Tuesday, May 02, 2006

hibernating, luffing

I really do mean to write posts more regularly. But when activities crowd into the later afternoon, I've decided I will not push myself. Today, having come in from buying our filtered-water supply (about 80 L), and having played--and, very luckily, won--a chess game at Waterland, it's 3:30 p.m. and I'm in good shape to write a post.

How many ways are there to say "dry spell" or "low period" or "doldrums"? In a recent e-mail to Warren I used the image of hibernation-while-awake: I feel like a hibernating animal who has not gone to sleep for the winter, but who is lying awake through his suspended animation, eyes open, quiet, and breathing very slowly as his body temperature drops and his heart rate slows to a couple of beats a minute. I'm quiescent.

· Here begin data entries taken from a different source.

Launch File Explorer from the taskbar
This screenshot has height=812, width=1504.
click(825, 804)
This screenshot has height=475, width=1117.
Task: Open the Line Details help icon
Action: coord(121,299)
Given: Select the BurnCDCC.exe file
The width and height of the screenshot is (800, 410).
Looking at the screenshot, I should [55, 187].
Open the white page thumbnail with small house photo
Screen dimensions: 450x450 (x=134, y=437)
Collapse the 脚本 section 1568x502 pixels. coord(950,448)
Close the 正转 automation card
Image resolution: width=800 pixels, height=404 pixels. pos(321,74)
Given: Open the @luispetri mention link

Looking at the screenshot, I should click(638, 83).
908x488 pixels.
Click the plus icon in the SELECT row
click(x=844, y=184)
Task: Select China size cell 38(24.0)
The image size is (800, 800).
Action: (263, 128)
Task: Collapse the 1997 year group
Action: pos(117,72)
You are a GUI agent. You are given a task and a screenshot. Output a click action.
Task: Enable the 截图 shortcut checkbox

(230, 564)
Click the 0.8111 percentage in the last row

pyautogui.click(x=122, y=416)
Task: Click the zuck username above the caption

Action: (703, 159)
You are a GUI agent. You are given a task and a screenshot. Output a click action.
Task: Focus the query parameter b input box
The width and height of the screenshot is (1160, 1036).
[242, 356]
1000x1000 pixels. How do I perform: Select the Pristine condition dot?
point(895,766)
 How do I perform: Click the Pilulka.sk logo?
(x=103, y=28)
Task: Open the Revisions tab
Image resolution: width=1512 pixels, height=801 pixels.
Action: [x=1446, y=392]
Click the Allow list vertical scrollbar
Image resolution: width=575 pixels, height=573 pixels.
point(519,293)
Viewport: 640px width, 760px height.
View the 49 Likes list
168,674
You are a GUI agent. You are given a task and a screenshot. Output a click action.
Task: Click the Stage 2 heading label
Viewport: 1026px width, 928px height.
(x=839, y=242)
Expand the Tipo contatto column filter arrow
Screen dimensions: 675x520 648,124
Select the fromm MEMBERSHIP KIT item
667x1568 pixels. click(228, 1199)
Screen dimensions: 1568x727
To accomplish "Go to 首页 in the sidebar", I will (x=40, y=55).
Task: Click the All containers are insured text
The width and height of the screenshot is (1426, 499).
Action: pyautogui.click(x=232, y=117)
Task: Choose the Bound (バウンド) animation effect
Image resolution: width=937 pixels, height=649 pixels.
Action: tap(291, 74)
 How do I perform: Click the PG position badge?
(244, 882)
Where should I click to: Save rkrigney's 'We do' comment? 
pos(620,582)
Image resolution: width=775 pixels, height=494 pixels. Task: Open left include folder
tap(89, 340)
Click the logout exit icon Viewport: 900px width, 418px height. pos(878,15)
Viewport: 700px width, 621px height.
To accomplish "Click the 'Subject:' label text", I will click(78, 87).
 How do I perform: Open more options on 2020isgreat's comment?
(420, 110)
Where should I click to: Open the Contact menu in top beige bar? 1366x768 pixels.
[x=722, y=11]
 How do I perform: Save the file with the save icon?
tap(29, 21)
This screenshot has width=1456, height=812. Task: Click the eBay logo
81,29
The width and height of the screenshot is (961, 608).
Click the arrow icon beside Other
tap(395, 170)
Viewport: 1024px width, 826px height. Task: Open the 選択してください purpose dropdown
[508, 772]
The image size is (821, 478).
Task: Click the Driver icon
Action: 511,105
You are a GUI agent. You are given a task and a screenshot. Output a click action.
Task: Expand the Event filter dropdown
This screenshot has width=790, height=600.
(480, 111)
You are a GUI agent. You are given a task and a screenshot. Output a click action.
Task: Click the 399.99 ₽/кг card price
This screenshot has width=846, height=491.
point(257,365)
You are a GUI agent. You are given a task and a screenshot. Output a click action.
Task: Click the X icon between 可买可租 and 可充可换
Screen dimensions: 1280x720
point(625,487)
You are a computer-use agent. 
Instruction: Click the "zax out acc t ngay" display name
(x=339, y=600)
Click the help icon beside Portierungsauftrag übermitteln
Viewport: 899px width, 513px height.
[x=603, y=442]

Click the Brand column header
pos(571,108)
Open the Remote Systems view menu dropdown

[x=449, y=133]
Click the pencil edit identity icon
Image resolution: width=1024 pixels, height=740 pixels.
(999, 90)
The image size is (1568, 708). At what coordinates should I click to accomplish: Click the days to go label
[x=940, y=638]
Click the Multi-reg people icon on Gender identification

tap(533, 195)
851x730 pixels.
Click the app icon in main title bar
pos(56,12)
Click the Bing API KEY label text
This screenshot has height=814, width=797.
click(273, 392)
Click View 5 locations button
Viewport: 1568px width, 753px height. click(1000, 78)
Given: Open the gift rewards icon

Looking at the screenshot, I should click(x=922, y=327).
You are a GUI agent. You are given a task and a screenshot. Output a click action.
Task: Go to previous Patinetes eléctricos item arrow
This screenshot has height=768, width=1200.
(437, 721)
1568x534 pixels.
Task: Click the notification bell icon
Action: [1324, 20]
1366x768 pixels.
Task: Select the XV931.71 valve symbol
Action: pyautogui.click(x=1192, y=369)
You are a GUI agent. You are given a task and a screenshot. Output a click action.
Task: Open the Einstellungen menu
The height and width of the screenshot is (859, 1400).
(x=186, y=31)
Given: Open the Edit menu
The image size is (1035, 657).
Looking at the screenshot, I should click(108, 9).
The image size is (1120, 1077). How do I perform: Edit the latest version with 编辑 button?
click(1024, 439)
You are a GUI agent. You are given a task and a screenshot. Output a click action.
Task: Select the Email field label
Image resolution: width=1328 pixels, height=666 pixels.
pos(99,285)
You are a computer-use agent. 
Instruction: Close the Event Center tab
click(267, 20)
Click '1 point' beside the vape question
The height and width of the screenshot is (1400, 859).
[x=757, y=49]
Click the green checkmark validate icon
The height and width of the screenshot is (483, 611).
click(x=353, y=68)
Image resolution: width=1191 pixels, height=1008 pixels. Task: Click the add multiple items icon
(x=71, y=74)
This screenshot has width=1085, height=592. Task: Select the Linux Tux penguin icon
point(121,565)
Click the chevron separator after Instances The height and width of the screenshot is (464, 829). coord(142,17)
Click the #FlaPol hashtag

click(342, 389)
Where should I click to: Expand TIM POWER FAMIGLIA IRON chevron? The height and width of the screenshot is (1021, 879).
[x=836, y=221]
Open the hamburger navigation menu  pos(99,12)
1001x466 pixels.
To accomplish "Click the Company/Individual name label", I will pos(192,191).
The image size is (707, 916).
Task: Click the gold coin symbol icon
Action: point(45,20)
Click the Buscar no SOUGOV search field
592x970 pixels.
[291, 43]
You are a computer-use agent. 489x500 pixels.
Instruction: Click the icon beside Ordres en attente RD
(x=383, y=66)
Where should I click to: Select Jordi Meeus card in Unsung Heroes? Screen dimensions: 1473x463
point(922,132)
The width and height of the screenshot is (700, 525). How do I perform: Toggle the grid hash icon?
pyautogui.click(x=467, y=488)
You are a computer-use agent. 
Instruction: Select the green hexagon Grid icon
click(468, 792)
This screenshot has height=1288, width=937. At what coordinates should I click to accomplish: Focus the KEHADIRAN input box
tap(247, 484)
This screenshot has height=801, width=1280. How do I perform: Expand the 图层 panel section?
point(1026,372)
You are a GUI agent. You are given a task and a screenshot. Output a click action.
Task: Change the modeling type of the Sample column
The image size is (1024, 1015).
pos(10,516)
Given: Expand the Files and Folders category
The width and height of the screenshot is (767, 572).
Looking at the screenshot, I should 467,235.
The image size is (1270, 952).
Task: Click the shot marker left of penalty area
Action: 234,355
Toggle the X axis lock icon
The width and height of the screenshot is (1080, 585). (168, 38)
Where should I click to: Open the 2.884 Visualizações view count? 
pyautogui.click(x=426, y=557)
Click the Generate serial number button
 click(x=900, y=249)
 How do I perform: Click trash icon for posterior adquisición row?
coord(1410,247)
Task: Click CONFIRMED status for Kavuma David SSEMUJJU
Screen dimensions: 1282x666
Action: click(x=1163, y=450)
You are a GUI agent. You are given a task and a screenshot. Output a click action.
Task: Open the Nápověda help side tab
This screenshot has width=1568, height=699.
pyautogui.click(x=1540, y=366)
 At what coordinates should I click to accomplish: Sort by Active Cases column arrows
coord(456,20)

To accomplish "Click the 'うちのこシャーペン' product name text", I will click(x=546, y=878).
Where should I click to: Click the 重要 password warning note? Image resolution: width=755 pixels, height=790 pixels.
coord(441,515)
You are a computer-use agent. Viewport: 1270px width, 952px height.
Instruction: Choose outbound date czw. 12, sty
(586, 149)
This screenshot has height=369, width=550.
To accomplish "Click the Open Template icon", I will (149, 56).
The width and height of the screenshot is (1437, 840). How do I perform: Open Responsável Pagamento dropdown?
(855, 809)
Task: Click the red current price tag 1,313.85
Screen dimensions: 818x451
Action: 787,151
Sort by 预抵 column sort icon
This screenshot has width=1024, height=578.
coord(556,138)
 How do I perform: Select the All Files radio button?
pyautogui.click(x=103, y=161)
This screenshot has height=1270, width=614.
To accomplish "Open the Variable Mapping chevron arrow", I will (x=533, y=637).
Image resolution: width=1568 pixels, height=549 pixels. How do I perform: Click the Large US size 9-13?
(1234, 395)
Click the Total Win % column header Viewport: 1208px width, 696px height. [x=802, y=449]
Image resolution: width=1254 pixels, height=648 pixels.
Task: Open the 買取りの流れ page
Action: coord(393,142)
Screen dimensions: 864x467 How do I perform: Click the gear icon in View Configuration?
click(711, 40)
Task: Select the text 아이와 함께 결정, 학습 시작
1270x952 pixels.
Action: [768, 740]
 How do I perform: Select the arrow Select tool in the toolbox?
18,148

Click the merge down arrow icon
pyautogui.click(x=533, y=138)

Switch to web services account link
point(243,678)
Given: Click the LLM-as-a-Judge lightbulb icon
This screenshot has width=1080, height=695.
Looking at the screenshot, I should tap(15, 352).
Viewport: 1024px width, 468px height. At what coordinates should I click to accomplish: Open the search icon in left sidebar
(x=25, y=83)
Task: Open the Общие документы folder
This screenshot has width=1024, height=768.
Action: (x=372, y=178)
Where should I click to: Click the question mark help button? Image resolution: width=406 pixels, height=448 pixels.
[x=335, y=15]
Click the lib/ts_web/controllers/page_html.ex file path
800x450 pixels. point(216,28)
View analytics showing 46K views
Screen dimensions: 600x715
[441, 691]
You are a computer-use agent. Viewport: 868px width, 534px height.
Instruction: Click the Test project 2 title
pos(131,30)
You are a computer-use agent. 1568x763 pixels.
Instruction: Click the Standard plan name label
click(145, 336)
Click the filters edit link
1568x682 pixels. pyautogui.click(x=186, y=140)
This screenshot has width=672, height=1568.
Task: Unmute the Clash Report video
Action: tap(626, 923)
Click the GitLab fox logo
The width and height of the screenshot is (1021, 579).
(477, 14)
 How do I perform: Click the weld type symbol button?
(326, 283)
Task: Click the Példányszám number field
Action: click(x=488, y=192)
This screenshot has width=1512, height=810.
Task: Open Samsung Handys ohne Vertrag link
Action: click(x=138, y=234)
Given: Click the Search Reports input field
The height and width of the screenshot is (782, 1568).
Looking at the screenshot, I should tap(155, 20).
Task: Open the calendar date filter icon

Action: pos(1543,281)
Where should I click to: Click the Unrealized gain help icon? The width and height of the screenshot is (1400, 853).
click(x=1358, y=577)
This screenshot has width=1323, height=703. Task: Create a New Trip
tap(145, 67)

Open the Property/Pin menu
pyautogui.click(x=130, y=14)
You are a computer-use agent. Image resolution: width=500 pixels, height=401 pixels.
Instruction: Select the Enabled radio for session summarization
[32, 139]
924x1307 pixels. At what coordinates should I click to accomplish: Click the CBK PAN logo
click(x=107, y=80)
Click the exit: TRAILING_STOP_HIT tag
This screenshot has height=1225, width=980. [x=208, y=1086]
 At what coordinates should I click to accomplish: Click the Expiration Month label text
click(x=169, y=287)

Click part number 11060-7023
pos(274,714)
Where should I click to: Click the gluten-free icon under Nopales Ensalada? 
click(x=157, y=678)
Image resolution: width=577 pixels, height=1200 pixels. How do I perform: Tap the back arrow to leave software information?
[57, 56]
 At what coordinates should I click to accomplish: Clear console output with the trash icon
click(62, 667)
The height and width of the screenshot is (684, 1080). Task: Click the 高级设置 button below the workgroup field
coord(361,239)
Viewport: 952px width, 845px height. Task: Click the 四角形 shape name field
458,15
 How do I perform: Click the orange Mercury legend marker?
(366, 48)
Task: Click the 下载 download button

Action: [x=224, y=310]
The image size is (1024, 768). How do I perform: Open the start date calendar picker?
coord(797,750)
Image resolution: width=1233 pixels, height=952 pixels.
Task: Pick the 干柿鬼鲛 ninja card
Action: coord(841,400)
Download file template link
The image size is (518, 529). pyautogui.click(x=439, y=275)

Still, in this quiescent, suspended state, I try to nudge my project ahead. I sat here looking at my notes for chapter 23 for some time this morning. I keyed the dateline, then stared at the blank screen space below it. Nothing was coming to me. Uncomfortable emotions moved through me, disturbing me, distracting my mind away. I would come back to the blank screen.

I opened my journal and wrote something in there. Better to write something, I thought--just get the wheels going. I returned to the notes and stared awhile longer. I just didn't feel like writing anything. Nor did I really feel like reviewing the notes I had already written.

Eventually I thought, to hell with it, I might as well just start writing the chapter. Otherwise I will become depressed. So I opened up the document for chapter 23, which was already set up with its datelines and its header and so on, and let some words pop into my head--an important thought of my character (in this case, Alexander, the young would-be astrologer). I typed them, then just started associating from there, having a good idea of the zones I need to visit in order to cover off the material in my notes. In this unemphatic way I wrote my way to page 2 of the chapter, then broke to take a run in the sunshine.

I remember going sailing with my father when I was a kid. I really liked sailing, although I never developed Dad's passion for being on the water, especially windborne. Still, sailing was a sensuous feast of breezes and salt and rough lifejackets and gulls' cries. One of the moves in sailing is called "coming about", when the boat is steered across the wind to tack in a different direction. The boat turns and the sailor has to let the boom fly across the boat so that the wind can fill it from the other side. During that period, when the sail has lost the wind from one side and before it picks it up from the other, the sail goes slack and flaps loosely and uselessly. This is called luffing. The boat at that time is moving only under its momentum; it has lost its wind and is waiting to pick it up again in a new direction.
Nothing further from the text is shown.